This can be useful if we have a whole list of folks we want to wish a Happy Birthday:
birthday_list = [
{'name': 'Robert', 'age': 12},
{'name': 'Steven', 'age': 26},
{'name': 'Cassie', 'age': 39}
]
for bday in birthday_list:
print birthday(**bday) # --> birthday(name='Robert', age=12)
Just like with the positional parameters, there is a packing operator as well. In this case, we'll illustrate with a reimplementation of the new-style string format function.
def strformat(template, **kwargs):
for key, val in kwargs.items():
template = template.replace('{'+key+'}', val)
return template
Any keyword parameters that are passed into the
strformat function get packaged up into the
kwargs dictionary. So strformat doesn't even
need to know the names of the parameters you're going to use!
strformat('Happy {occasion}, {name}',
occasion='Thanksgiving', name='Diane')
Okay, excellent. So, *args, **kwargs let us work with
functions that are really general.
This helps us with writing decorators because we want to be able to
accept any set of parameters, without knowing or specifying them in
advance. Let's revisit our timed decorator as an example.
def timed(func):
def timed_version(*args, **kwargs):
start = datetime.now()
result = func(*args, **kwargs)
print 'that took', datetime.now() - start
return result
return timed_version
Excellent. None of this "you must use a function with one parameter
and it must be called n" business.
@timed
def is_prime(num, give_factors):
"""Determine whether a number is prime.
num - the possibly prime number
give_factors - True/False, whether to include the factors
"""
potential_divisor = 2
factors = []
while potential_divisor ** 2 <= num:
if num % potential_divisor == 0:
factors.append((potential_divisor, num / potential_divisor))
potential_divisor += 1
num_is_prime = len(factors) == 0
if give_factors:
return num_is_prime, factors
else:
return num_is_prime
is_prime(2**31 - 1, True) # This time it actually works!
More examples
We'll make a cached decorator, that remembers the result
it computed, but only for a short time. We could do our fancy
*args, **kwargs business, and make kind of a
cached_and_memoized decorator, but let's keep it simple.

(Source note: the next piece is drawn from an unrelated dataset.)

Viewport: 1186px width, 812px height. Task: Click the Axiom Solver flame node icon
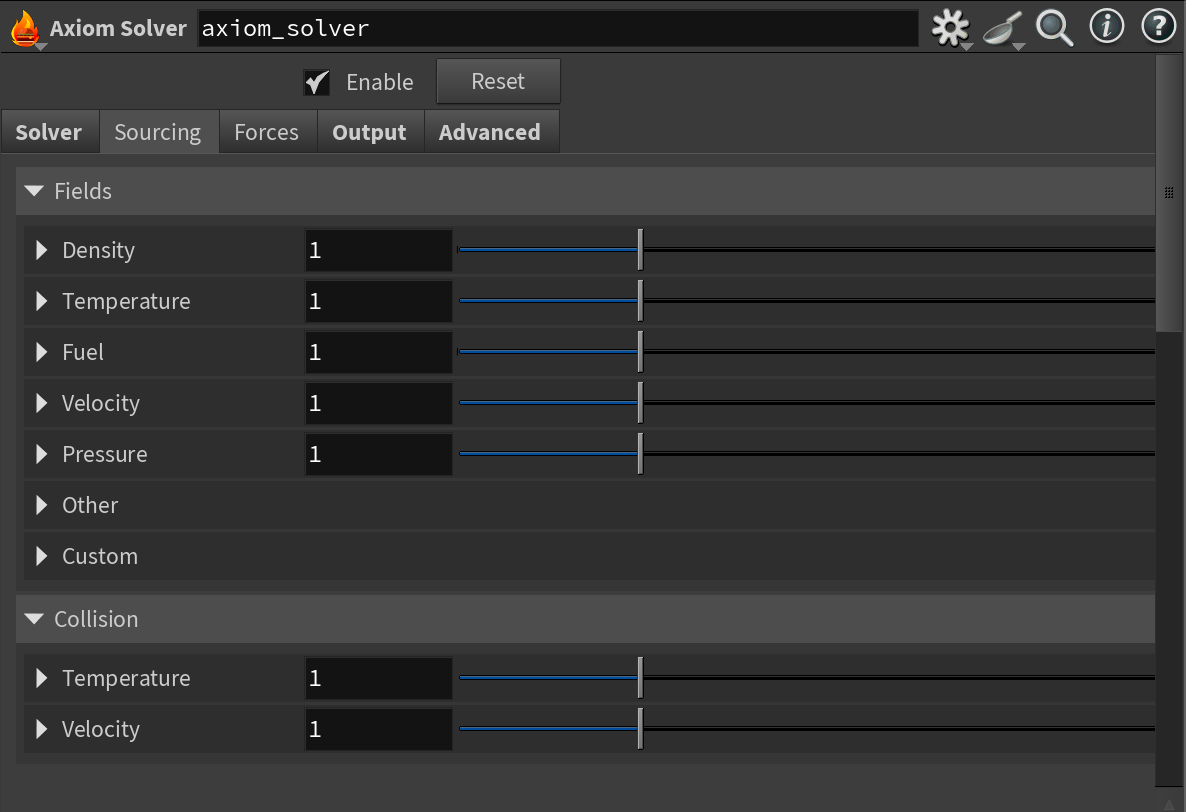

from datetime import datetime, timedelta
def cached(func):
"""Given a function of no arguments, return a version
that caches its value for ten seconds."""
cache = {}
def cached_version():
if 'expiry' in cache and cache['expiry'] > datetime.now():
return cache['value']
else:
result = func()
cache['value'] = result
cache['expiry'] = datetime.now() + timedelta(seconds=10)
return result
return cached_version
Now to use the decorator
from IPython.display import Image
import requests
@cached
def cat_picture():
print 'hitting api'
resp = requests.get('http://edgecats.net/random')

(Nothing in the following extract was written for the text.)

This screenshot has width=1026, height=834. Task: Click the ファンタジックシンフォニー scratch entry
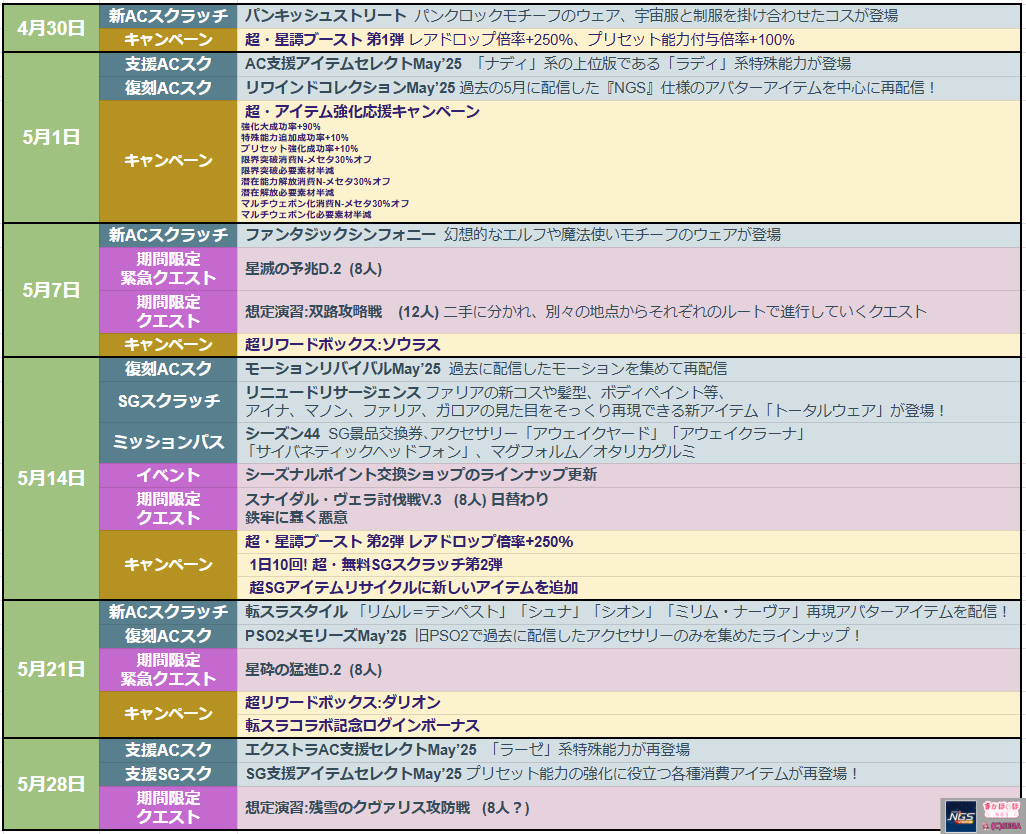click(340, 235)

return Image(url=resp.text)
Now we'll see if the cache is actually working. We'll run
cat_picture() twice in a row, and we should see the same
picture. Then, we'll sleep for 10 seconds and we should get a new
picture.
cat_picture()
cat_picture()
time.sleep(10)
cat_picture()
Nice!
Let's say we wanted to make a more general
cached decorator. We want be able to specify how long to
wait before the cache is invalid.
This means we need one more layer of nesting. Basically, we need to write a function that returns the decorator. This is a bit complicated, so read this code carefully.
def cached(**kwargs):
"""return a decorator that caches for the specified time."""
wait = timedelta(**kwargs)
def cached_decorator(func):
"""Given a function of no arguments, return a version
that caches its value for <wait> seconds."""
cache = {}
def cached_version():
if 'expiry' in cache and cache['expiry'] > datetime.now():
return cache['value']
else:
result = func()
cache['value'] = result
cache['expiry'] = datetime.now() + wait
return result
return cached_version
return cached_decorator
We can use this decorator like so:
@cached(seconds=2)
def cat_picture():
print 'hitting api'
resp = requests.get('http://edgecats.net/random')

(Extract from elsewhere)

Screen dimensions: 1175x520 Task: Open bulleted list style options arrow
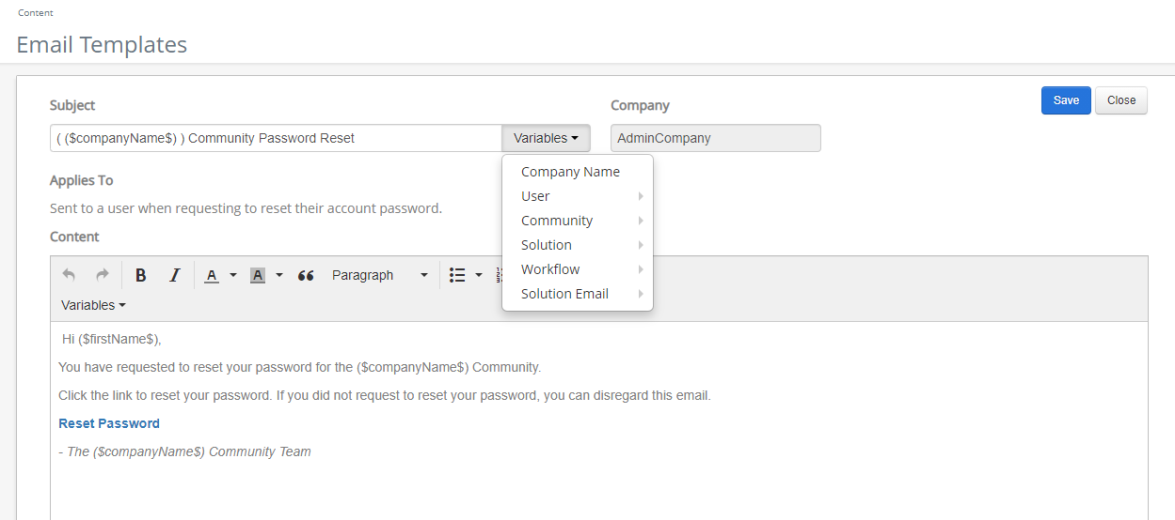click(479, 275)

return Image(url=resp.text)
But hold on. This is starting to feel like magic again. Let's take
apart that construction and see what it's really doing. We'll use our
knowledge of what's really happening with that @ sign.
def cat_picture():
print 'hitting api'
resp = requests.get('http://edgecats.net/random')
return Image(url=resp.text)
cat_picture = (cached(seconds=2))(cat_picture)
# Or, even clearer
cached_for_two_seconds = cached(seconds=2) # create our
# decorator, setting the wait time
def cat_picture():
print 'hitting api'
resp = requests.get('http://edgecats.net/random')
return Image(url=resp.text)
cat_picture = cached_for_two_seconds(cat_picture)
cat_picture()
cat_picture()
time.sleep(2)
cat_picture()
Imitating Flask
Flask is an excellent web framework that registers its views using decorators. We can mimic this interface to understand how it works.
class Tube(object):
"""A Tube is a small Flask, right?"""
def __init__(self):
self.endpoints = {}
def route(self, url):
def register_endpoint(func):
self.endpoints[url] = func
return func
return register_endpoint
app = Tube()
@app.route('/api/cat_picture')
def get_cat_pic():
return 'blah'
# or, desugared
route_to_dog_pic = app.route('/api/doc_picture')
def get_dog_pic():
return 'slaw'
get_dog_pic = route_to_dog_pic(get_dog_pic)
app.endpoints
Bonus: Synchronization
Suppose you have multithreaded program, and you want to protect the critical section with a mutex so no two threads can be there at the same time. We can do this with a decorator!!
import threading
def synchronized(func):
mutex = threading.Semaphore()
def critical_section(*arg, **kwargs):
mutex.acquire()
func(*arg, **kwargs)
mutex.release()
return critical_section
We'll use an example from Lord of the Flies to illustrate what's going on. First, without synchronization.
#@synchronized Let's do this first without
def claim_speaking_priviledges(claimant):
print "{}: I've got the conch!".format(claimant)
time.sleep(1)
print "{}: Okay, you can talk now.".format(claimant)
speakers = []
for speaker in ('Ralph', 'Piggy', 'Jack', 'Roger'):
t = threading.Thread(target=claim_speaking_priviledges,
kwargs={'claimant':speaker})
speakers.append(t)
t.start()
for s in speakers:
s.join()
@synchronized
def claim_speaking_priviledges(claimant):
print "{}: I've got the conch!".format(claimant)
time.sleep(1)
print "{}: Okay, you can talk now.".format(claimant)
speakers = []
for speaker in ('Ralph', 'Piggy', 'Jack', 'Roger'):
t = threading.Thread(target=claim_speaking_priviledges,
kwargs={'claimant':speaker})
speakers.append(t)
t.start()
for s in speakers:
s.join()
Much more orderly.
Hopefully this illustrates the power of decorators, and lessens some of their scariness. I find that decorators can often be applied when you need
-
code that runs before and after each invocation of a function (like
timed) -
some metadata you want to store along with a function (like the
lookup table in
memoized) -
registering a function in a table (like Flask and Tube's
app.route) -
permission-checking (like Django's
login_required, which we didn't talk about)